The case raises a number of legal and social questions about perceptions of disability and the parameters of reproductive choice. The ‘medical model’ of disability employed in the Act has been blamed by supporters of the deaf community for undervaluing people with genetic conditions, their contributions to society, and – in the case of the deaf couple – their unique language and culture. It is true that the choice PGD offers to parents is one based on purely medical criteria – while each embryo is equally valuable in human terms. It is also true that the objective of PGD is to provide families with a means of choosing to avoid hardships associated with serious physical limitations - and that parents are not obliged to have their embryos diagnosed prior to implantation.
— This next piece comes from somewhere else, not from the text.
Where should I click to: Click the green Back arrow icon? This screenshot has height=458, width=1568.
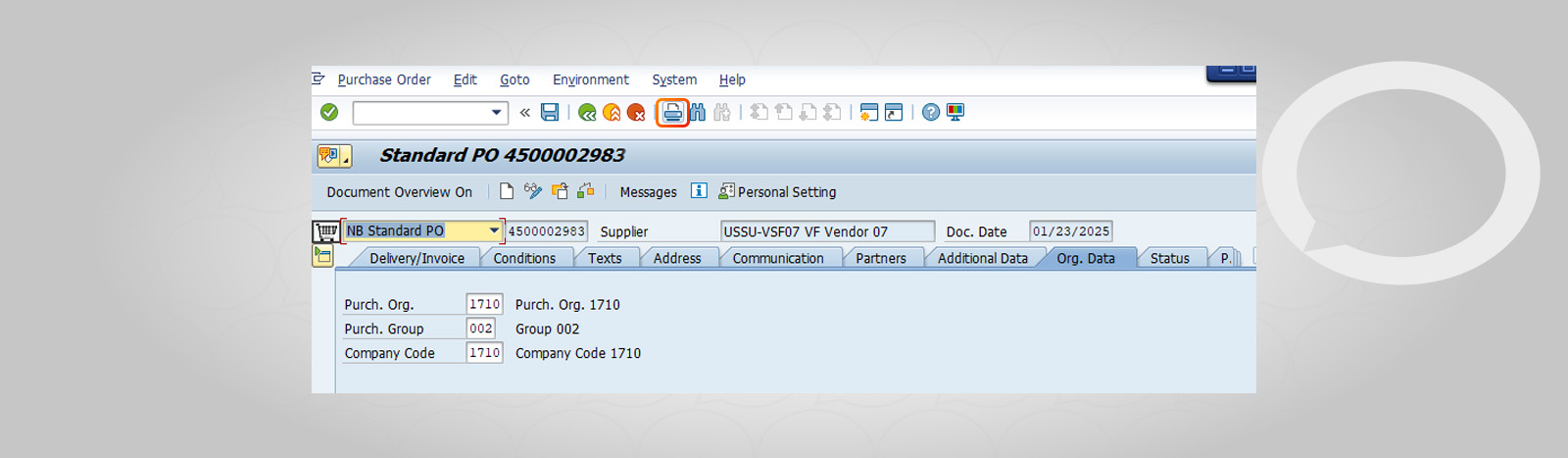(587, 113)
At the point at which the in vitro fertilization has taken place and diagnosis obtained, however, a crucial decision must be made. The decision is not about whether an unhearing child would be better off with hearing. It is about which of the embryos, each legitimate offspring of a couple, will be nurtured and raised, and which will perish. The decision involves an element of discretion that the government is apparently not content to leave entirely to the parents, and which the parents might justifiably consider their personal prerogative.
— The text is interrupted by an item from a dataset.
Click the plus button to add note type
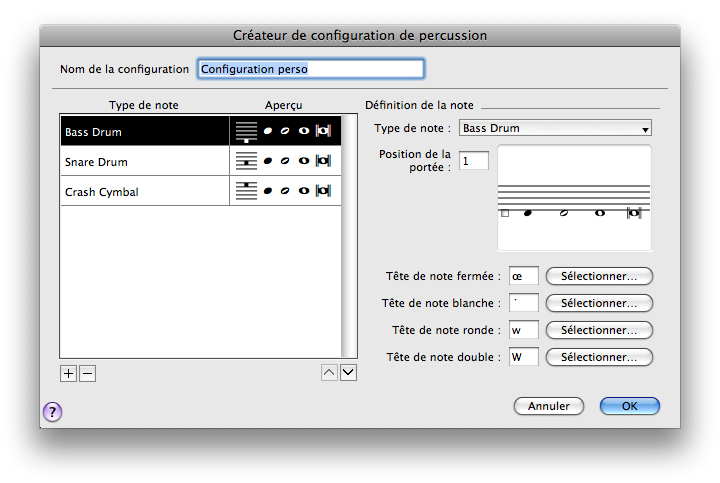 (x=68, y=373)
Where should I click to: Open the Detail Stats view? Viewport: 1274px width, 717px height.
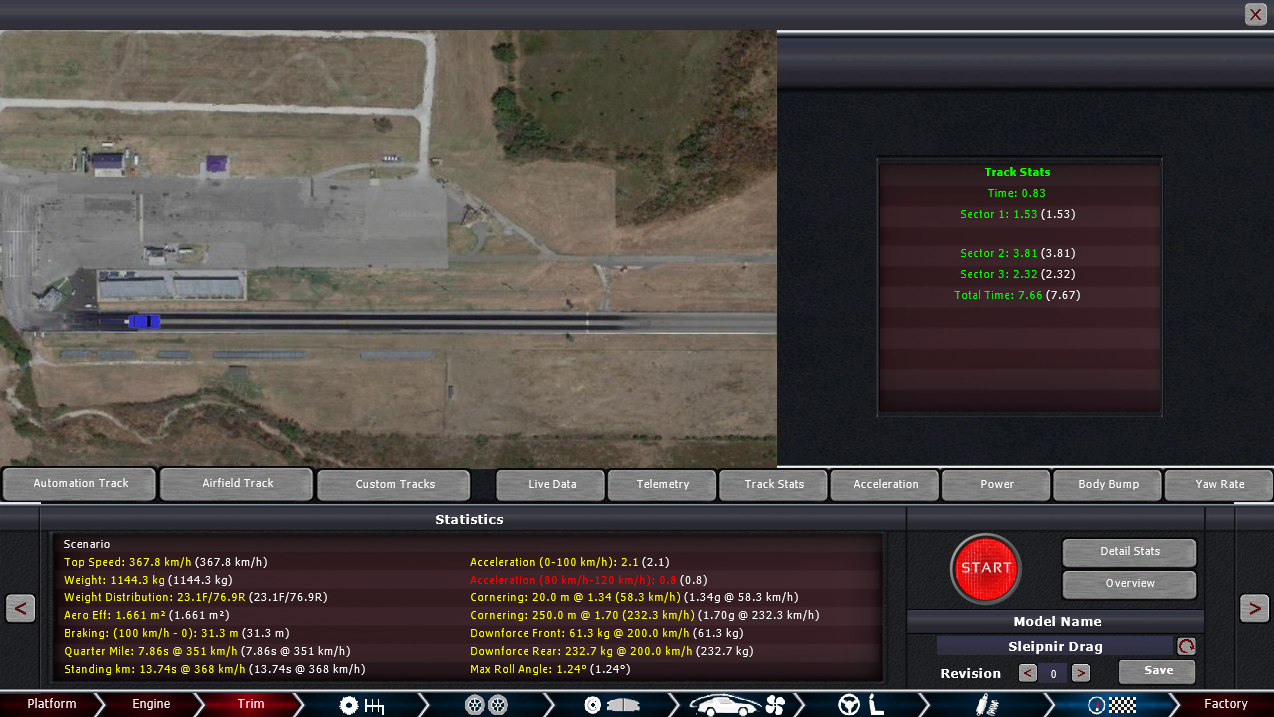pyautogui.click(x=1130, y=552)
The legislation currently places some controls on the use of PGD, limiting the genetic characteristics that may be tested for, and thus the information upon which the selection is to be based. These parameters are not presently in question, but within them there is an issue over the right to make the actual selection. The legislation and the goal of medical intervention by PGD are based on a presumption, reiterated in clause 14(4), that the interests of the public are best served by avoidance of genetic abnormality and physical impairment, and propose to prevent any other result. The values that suffuse this presumption are a cause of concern for Tomato and Paula, who argue that their preferences should not be legislated and that the government should not be arbiters of their family life. 

Various arguments are being flung about in the debate as to the right of disabled parents to choose children like themselves. The right to privacy in such intimate matters, the right to family life and the right to equality as well as non-discrimination are being hailed. The public interests against which such individual rights must be balanced, apart from overarching public health questions and economic considerations, are not self-evident. There is unlikely to be a floodgates problem of people seeking to use PGD in this way. Still, the government may be committed in principle to a prohibition of deliberate preference of disabilities, and refocus the debate on whether deafness is outside of the scope of ‘serious disability’ or ‘serious medical condition’. The absence of definitions in the Bill is perhaps by design, providing a degree of flexibility to permit interpretative application in individual cases. Where however ambiguity is informed by a contextual understanding of the intention of the legislators - in this case the accompanying explanation that deafness was being targeted – the legislative interpretation must take it into account. By removing this reference the notes should have less (prejudicial) relevance for the interpretation of ‘serious disability’ in the context of individual PGD assessments involving deafness.

Given the current limitations of the treatment - the prevalence of IVF births is just 1% and PGD has a low success rate and high cost - one has to question the need for any change in the level of regulatory scrutiny regarding preferences in the selection process. While Tomato and Paula remain the exception to the rule, the case-by-case method for addressing such decisions may continue to be the most appropriate way of handling them.